Subject: [htdig] Problems with htdig 3.1.4
From: Phillip Morgan (firstname.lastname@example.org)
Date: Sat Jan 01 2000 - 20:11:12 PST
Hi fellow time travellers,
I have recently installed htdig 3.1.4 and I find that it now indexes
only 1300 of my 60,000+ documnents that the old v2.xx version I was
I have several urls like so...
and so on.. it only processes the first two. The first one of these has
a directory containing over 60,000 documents. There is a valid trail
leading from one doc to the next.. It used to work on the old version.
Second, The descriptions of some documents contain the word <TITLE>.

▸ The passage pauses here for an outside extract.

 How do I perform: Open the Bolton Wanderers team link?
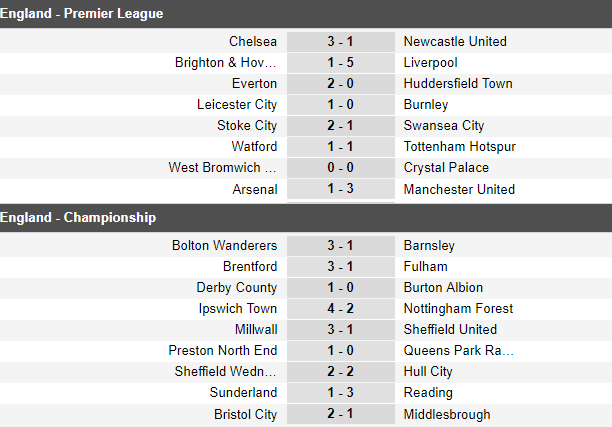pyautogui.click(x=224, y=246)
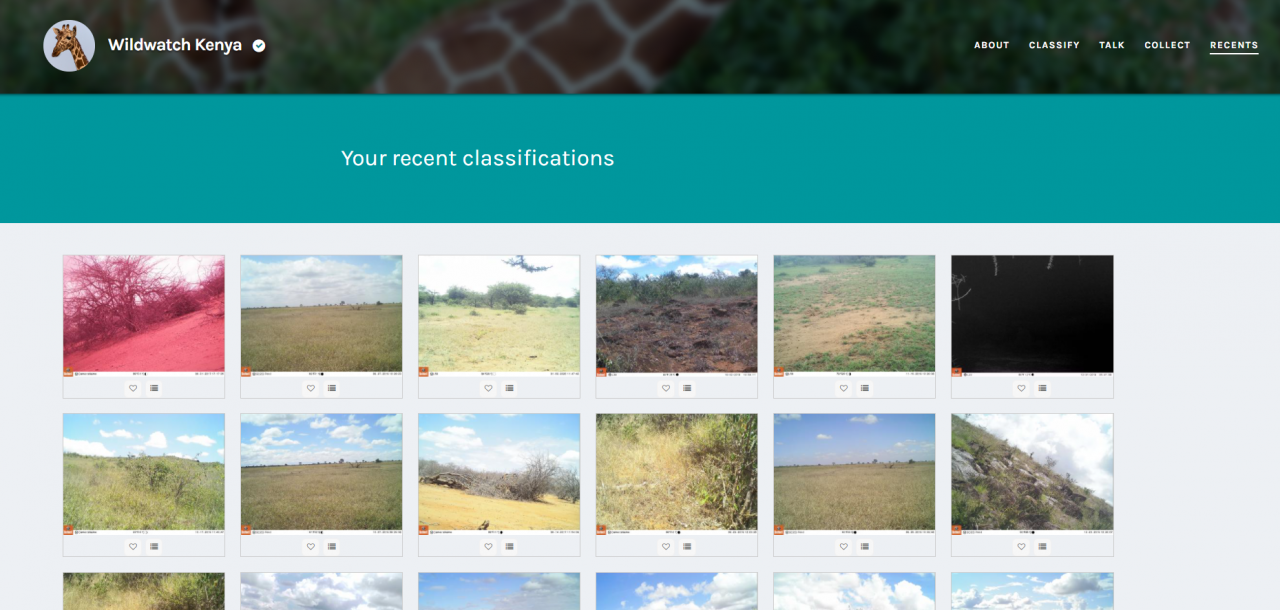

(Not the official title used for the html doc), and htdig spits the
dummy reporting that this may be search spamming. Is this just a
warning, and does it drop the doc from the index? How can I get rid of
the warning/problem without removing the <TITLE> description (since the
docs are automatically generated)?
Third, It seems to me, despite modifying the valid_punctuation and
extra_word_character commands, that any file starting with # is ignored.
In fact, it appears to throw htdig into a frenzy. What it does it report
that the entire directory cannot be found, after about a 30 second
For example, a file #dummy.zip lives at
http://www.netbiz.net.au/SEARCH/#dummy.zip. Htdig says it cannot find
I've tried as many variants of the configurations that I can think of,
but I can't get it to index all the listed urls and all of the docs for
each url. Can anyone offer some assistance?
btw: The system is a slackware 4.0 linux (kernel 2.2.6), 192 mb RAM
30gigs disk etc.
NetBiz Internet Services | ICQ: 12796450 P.O. Box 449, Croydon 3136 | FTN: 3:633/252 Email: email@example.com | Vox: +61 3 9876 5295
------------------------------------ To unsubscribe from the htdig mailing list, send a message to firstname.lastname@example.org You will receive a message to confirm this.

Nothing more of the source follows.